LAUSR

The accurate estimation of temperature distribution in the earth's crust and modeling of heat-related processes in geodynamics requires knowledge of the thermal conductivity of plutonic rocks. This study compiled an extensive dataset of 530 representative plutonic rock samples, including thermal conductivity, major oxide composition and (for two subsets of data) modal mineralogy. For the first time, three machine learning algorithms (ML; i.e. support vector regression, random forest and extreme gradient boosting) were employed to estimate the thermal conductivity of plutonic rocks using the major oxide composition feature as input variables. The performance of these ML-based models was evaluated against a geochemically-compositional model and eight mineral-driven physically-based empirical mixing models. Results show that the means of predicted thermal conductivity by the ML-based models and the geochemically-compositional model are not significantly different from the measured thermal conductivity at a significance level of 5 per cent. However, the ML-based models outperformed the best-performing non-ML model, the geochemically-compositional model. The highest prediction accuracy was achieved by extreme gradient boosting, which reduced the mean absolute percentage error and root mean square error by more than 50 per cent.

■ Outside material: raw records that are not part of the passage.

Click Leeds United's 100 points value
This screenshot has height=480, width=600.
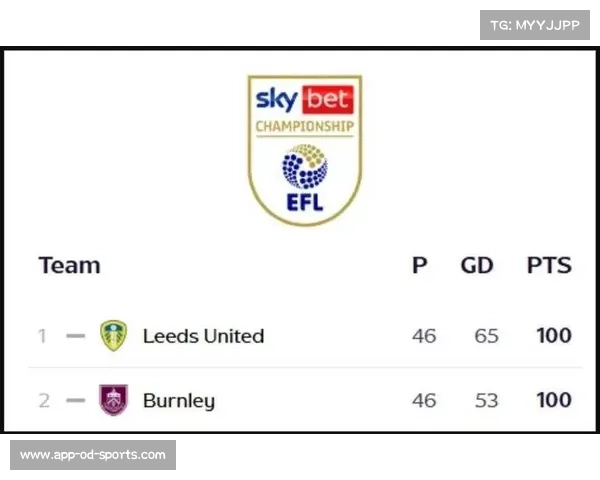554,336
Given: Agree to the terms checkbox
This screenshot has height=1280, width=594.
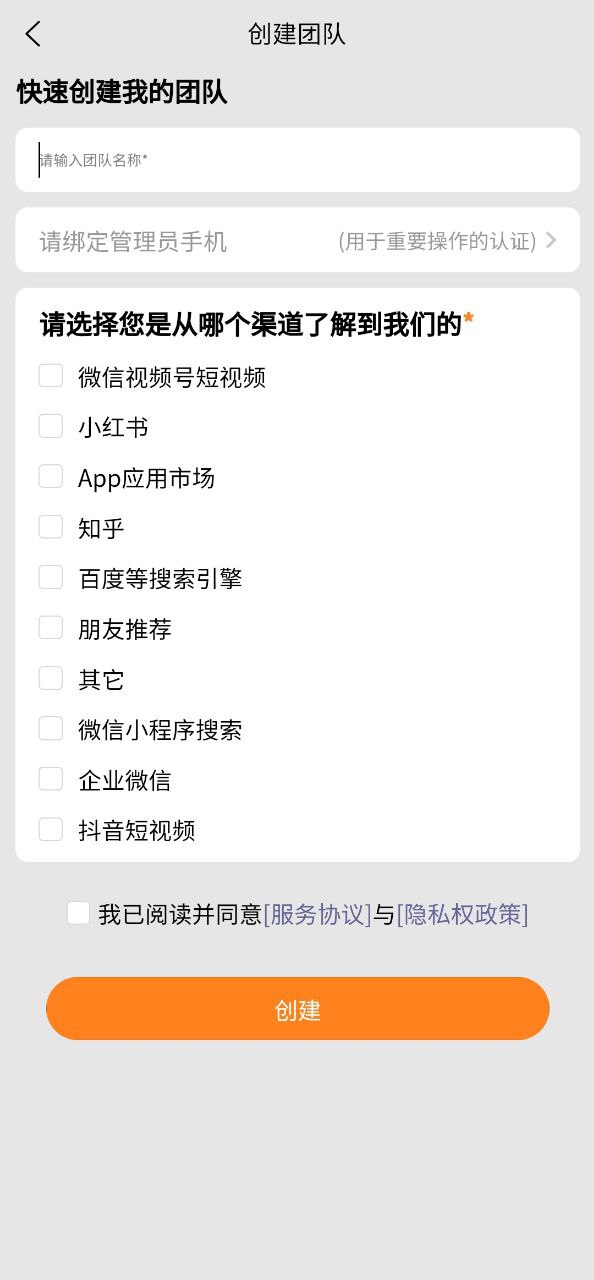Looking at the screenshot, I should click(78, 912).
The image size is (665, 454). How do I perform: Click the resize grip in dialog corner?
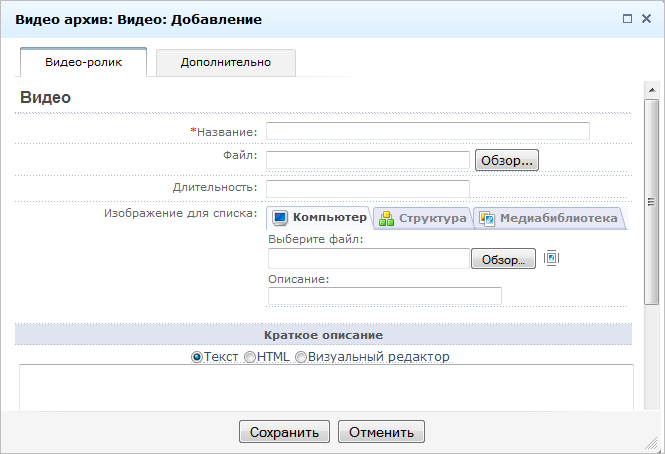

Furthermore, SiO2 is confirmed as the most important independent variable, followed by Al2O3, TiO2, CaO, and K2O. The turning point observed in the thermal conductivity trend with SiO2 wt- per cent may be primarily attributed to variations in mineral composition within the subgroup of igneous rock types classified based on SiO2 wt- per cent. The present study explores, for the first time, the use of ML algorithms to estimate the thermal conductivity of plutonic rocks from their major oxide composition.